* [EXERCISES TO COMPLETE]
A - In the queue durability post, list every sentence that appears on lines marked with a single ">" quote marker.
B - Reproduce the part of the queue durability post starting with "On Sat, Feb" and going on through "of the controls.".

[rabbitmq-discuss] Queue durability

Matthew Sackman matthew at lshift.net
Mon Mar 1 10:38:08 GMT 2010

On Sat, Feb 27, 2010 at 12:20:07PM -0600, tsuraan wrote:
> > Do you know why your systems are running out of memory? It certainly
> > shouldn't be due to rabbit, if you have the memory thresholds configured
> > correctly.
> They're running out of memory because they have too much stuff running
> on them that uses memory :)  Rabbit is one of the processes
> (apparently the hungriest single process), but it's far from the only
> process.  To be honest, I'm not sure why it's the hungriest process
> either, but perhaps my other thread will help resolve that.

The vm_memory_high_watermark threshold sets the point at which
channel.flow is raised. Internally, we aim to use 0.4 of that threshold,
to give some space for GC and generally some buffer room, given the
async nature of the controls.

Saved data entries:

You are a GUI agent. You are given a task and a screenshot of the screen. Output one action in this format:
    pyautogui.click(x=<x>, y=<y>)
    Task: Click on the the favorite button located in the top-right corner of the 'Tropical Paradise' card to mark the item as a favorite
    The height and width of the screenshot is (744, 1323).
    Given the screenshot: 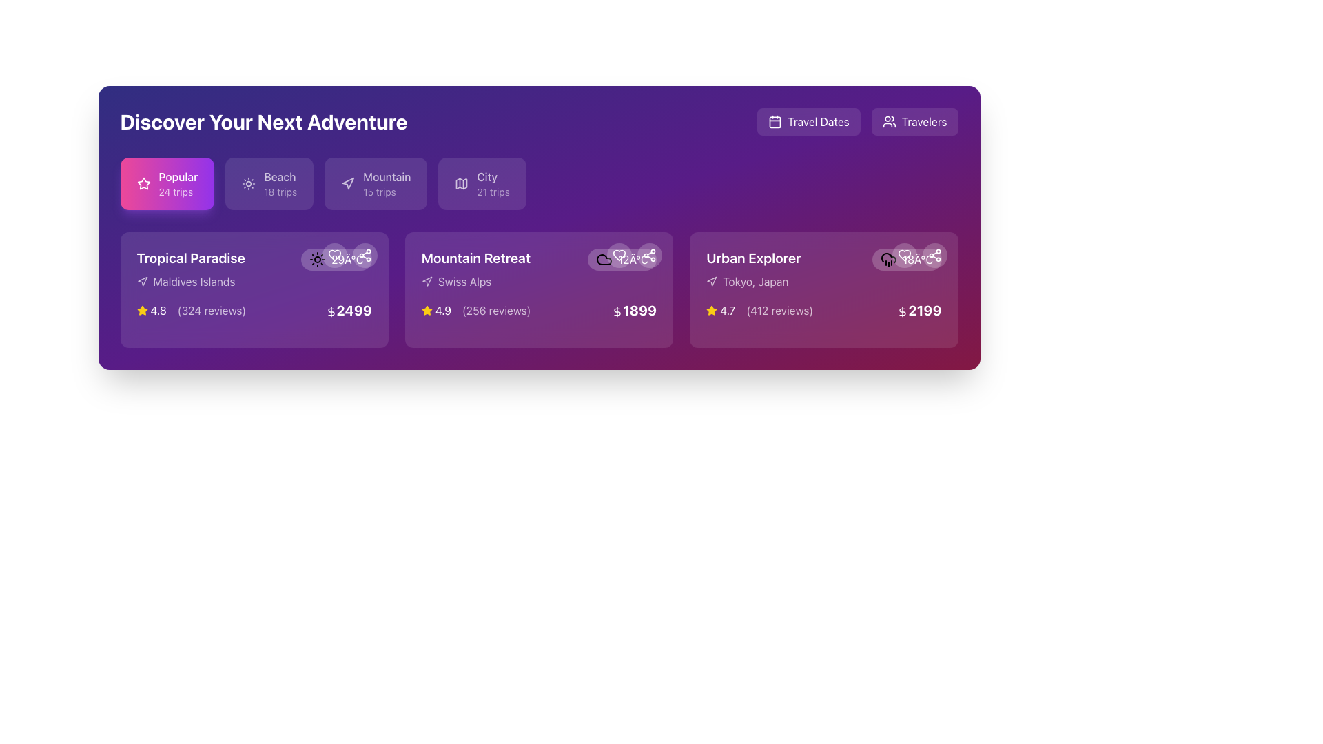 What is the action you would take?
    pyautogui.click(x=334, y=255)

* [TASK SOLUTIONS]
A -
- They're running out of memory because they have too much stuff running on them that uses memory :)
- Rabbit is one of the processes (apparently the hungriest single process), but it's far from the only process.
- To be honest, I'm not sure why it's the hungriest process either, but perhaps my other thread will help resolve that.

B -
On Sat, Feb 27, 2010 at 12:20:07PM -0600, tsuraan wrote:
> > Do you know why your systems are running out of memory? It certainly
> > shouldn't be due to rabbit, if you have the memory thresholds configured
> > correctly.
> They're running out of memory because they have too much stuff running
> on them that uses memory :)  Rabbit is one of the processes
> (apparently the hungriest single process), but it's far from the only
> process.  To be honest, I'm not sure why it's the hungriest process
> either, but perhaps my other thread will help resolve that.

The vm_memory_high_watermark threshold sets the point at which
channel.flow is raised. Internally, we aim to use 0.4 of that threshold,
to give some space for GC and generally some buffer room, given the
async nature of the controls.